Neymar’s golden foot to go under the knife

Brazil and Paris Saint-Germain superstar Neymar was to undergo surgery for a broken right foot Saturday, putting the planet’s most expensive footballer out of action until the eve of the World Cup.

The operation, performed by national team surgeon Rodrigo Lasmar, was expected early morning in the Mater Dei hospital in Belo Horizonte, where Neymar checked in the previous night.

Jose Luiz Runco, a former chief medical officer for the Brazilian team, told AFP that the surgery to mend the broken fifth metatarsal “is not difficult” and should take between one hour and 90 minutes.

What concerns Brazil and PSG is how long it will take Neymar to get back on the field, scoring goals.

Lasmar describes the break as serious and says that recovery will take from two and a half to three months.

That leaves PSG without the striker — whose transfer from Barcelona cost the club a record 222 million-euro ($264 million) last August — when they face Real Madrid in a make-or-break Champions League clash next Tuesday.

Neymar has scored 28 goals in 30 appearances in all competitions for PSG since arriving, a prolific performance cut short by the injury on February 25 during PSG’s 3-0 drubbing of Marseille.

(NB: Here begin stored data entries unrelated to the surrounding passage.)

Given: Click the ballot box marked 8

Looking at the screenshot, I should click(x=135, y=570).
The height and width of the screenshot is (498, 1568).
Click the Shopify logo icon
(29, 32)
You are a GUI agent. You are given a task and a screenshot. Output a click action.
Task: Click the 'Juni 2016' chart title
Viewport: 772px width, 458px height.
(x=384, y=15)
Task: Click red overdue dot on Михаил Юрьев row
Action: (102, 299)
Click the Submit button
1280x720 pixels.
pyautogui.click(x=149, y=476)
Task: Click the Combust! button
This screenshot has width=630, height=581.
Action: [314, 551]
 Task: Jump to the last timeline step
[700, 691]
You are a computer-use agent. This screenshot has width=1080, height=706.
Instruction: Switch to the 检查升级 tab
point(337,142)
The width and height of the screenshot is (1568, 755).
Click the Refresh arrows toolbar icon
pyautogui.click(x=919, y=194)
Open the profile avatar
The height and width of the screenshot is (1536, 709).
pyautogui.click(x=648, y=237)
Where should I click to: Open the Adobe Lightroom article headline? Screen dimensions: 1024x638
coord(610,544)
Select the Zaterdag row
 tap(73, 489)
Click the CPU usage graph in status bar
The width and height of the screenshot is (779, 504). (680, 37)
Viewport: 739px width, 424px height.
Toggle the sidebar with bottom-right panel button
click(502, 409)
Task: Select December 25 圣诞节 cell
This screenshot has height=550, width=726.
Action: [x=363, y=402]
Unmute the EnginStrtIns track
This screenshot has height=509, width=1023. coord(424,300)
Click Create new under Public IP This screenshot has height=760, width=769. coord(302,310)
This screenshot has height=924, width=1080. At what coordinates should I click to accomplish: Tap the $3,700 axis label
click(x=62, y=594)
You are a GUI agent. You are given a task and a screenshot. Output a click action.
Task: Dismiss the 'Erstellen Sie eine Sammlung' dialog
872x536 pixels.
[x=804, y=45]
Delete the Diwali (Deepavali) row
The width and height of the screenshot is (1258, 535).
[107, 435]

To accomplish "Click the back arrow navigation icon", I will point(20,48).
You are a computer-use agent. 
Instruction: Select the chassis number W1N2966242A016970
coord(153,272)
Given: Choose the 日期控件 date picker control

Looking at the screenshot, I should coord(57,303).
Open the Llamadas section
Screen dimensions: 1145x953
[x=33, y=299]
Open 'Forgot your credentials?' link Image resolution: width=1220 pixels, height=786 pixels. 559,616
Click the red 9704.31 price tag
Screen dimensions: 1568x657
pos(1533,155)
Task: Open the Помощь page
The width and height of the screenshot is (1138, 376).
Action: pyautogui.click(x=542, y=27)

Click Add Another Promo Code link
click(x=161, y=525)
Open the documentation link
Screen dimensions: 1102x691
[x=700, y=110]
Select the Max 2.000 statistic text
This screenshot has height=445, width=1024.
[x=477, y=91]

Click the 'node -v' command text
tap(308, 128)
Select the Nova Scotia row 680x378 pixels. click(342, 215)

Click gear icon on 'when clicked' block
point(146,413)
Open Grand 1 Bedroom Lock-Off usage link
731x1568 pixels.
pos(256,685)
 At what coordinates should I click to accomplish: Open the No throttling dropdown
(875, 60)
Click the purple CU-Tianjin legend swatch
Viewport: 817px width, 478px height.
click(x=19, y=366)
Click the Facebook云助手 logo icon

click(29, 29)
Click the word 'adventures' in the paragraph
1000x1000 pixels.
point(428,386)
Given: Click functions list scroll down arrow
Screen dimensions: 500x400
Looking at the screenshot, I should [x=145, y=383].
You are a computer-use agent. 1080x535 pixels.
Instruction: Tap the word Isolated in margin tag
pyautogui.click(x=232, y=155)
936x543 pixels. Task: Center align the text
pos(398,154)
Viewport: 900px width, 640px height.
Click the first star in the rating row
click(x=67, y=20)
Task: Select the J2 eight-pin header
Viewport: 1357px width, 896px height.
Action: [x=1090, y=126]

Brazil’s concern is that Neymar will be coming back only a few weeks before the June start of the World Cup in Russia.

After a remarkable turnaround in fortunes since the shambolic exit in a 7-1 defeat against Germany in the 2014 cup, Brazil is seen as a top contender this time.

A big part of that optimism, though, depends on the talented Neymar.

No sneaking photos
Neymar returned from Paris to his villa on the Brazilian coast Thursday and on Friday night flew to Belo Horizonte.

In the heated atmosphere around the operation, Brazil’s Globoesporte website claimed that Neymar was expected to come by helicopter and had booked a whole wing of the Mater Dei hospital. But a local newspaper reported he would take a more modest suite measuring around 80 by 40 feet (24 x 12 meters).

Staff at the hospital, a tall building with mirrored windows, were put on paparazzi lockdown, with a ban on using their cellphones anywhere near the star. However, an AFP photographer was given access to a room similar to the one Neymar was due to take — a small suite with basic furniture and a second room for the patient.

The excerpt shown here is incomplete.